> [Exercise]: Below are the records; return every line from the one that contains "Where should I click to: Click" to the last, exactly, skipping the pictures.

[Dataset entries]

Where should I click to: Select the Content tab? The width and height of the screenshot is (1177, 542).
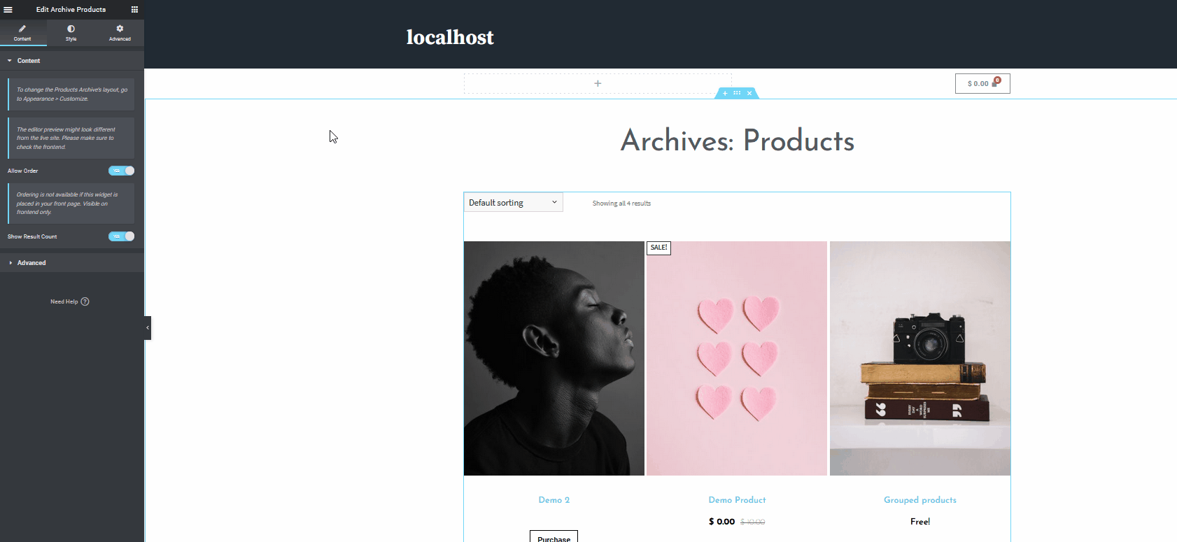pyautogui.click(x=22, y=33)
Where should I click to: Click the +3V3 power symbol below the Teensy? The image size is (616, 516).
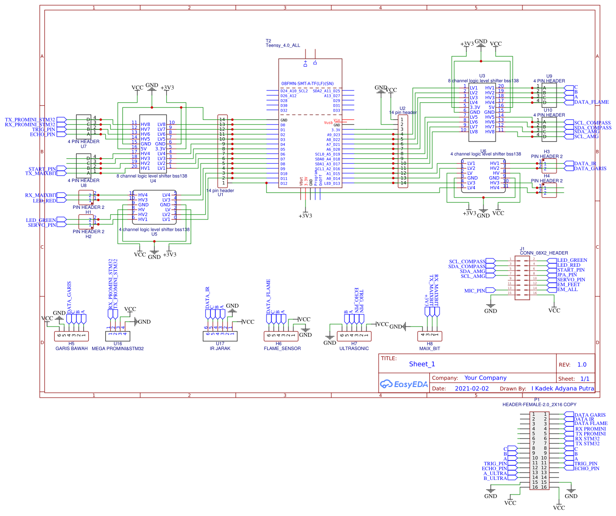click(x=306, y=213)
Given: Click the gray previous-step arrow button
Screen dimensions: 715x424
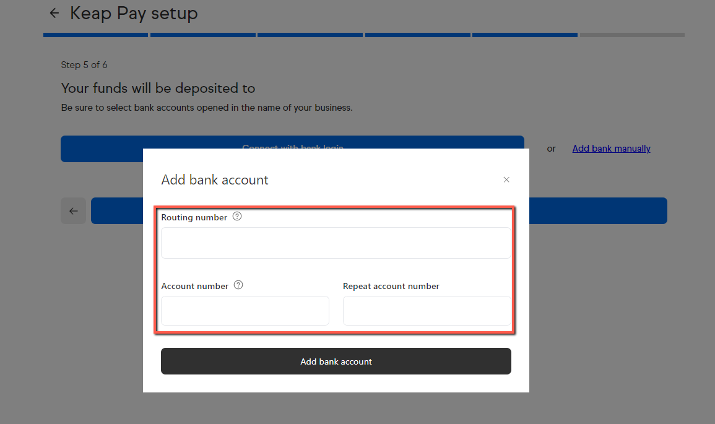Looking at the screenshot, I should click(74, 210).
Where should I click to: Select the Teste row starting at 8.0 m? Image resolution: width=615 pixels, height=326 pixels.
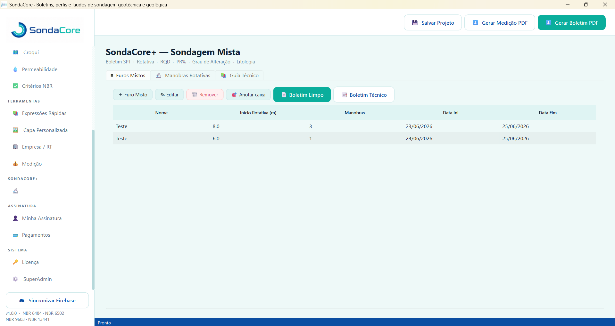(x=354, y=126)
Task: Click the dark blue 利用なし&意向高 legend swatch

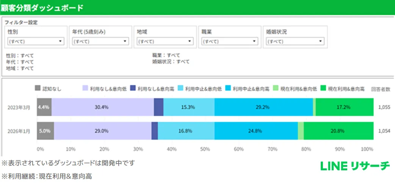Action: click(x=133, y=89)
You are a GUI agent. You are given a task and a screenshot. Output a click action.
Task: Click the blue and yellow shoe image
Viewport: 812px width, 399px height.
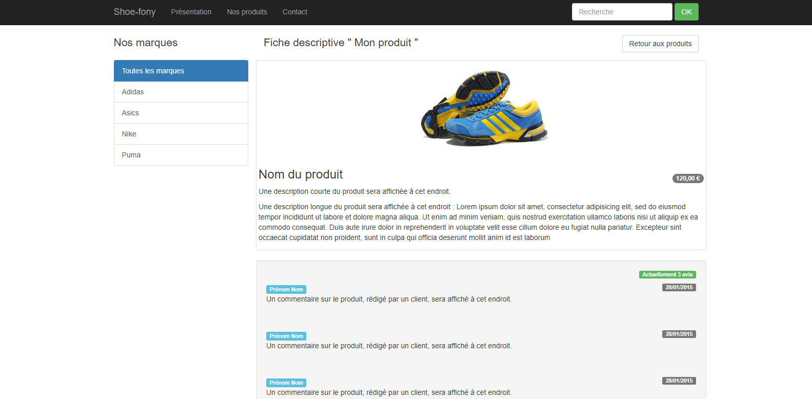tap(484, 108)
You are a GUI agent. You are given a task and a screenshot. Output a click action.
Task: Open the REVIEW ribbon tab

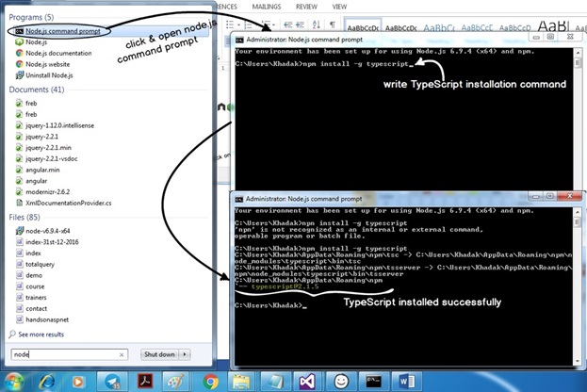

> [Exercise answer]:
Where should I click to: Click the +3V3 power symbol below the Teensy? The image size is (616, 516).
click(x=306, y=213)
Given: Click the gray previous-step arrow button
Screen dimensions: 715x424
Looking at the screenshot, I should click(74, 210).
Where should I click to: Select the Teste row starting at 8.0 m? Image resolution: width=615 pixels, height=326 pixels.
(x=354, y=126)
Task: Click the dark blue 利用なし&意向高 legend swatch

Action: click(x=133, y=89)
You are a GUI agent. You are given a task and a screenshot. Output a click action.
Task: Click the blue and yellow shoe image
Viewport: 812px width, 399px height.
tap(484, 108)
You are a GUI agent. You are given a task and a screenshot. Output a click action.
Task: Open the REVIEW ribbon tab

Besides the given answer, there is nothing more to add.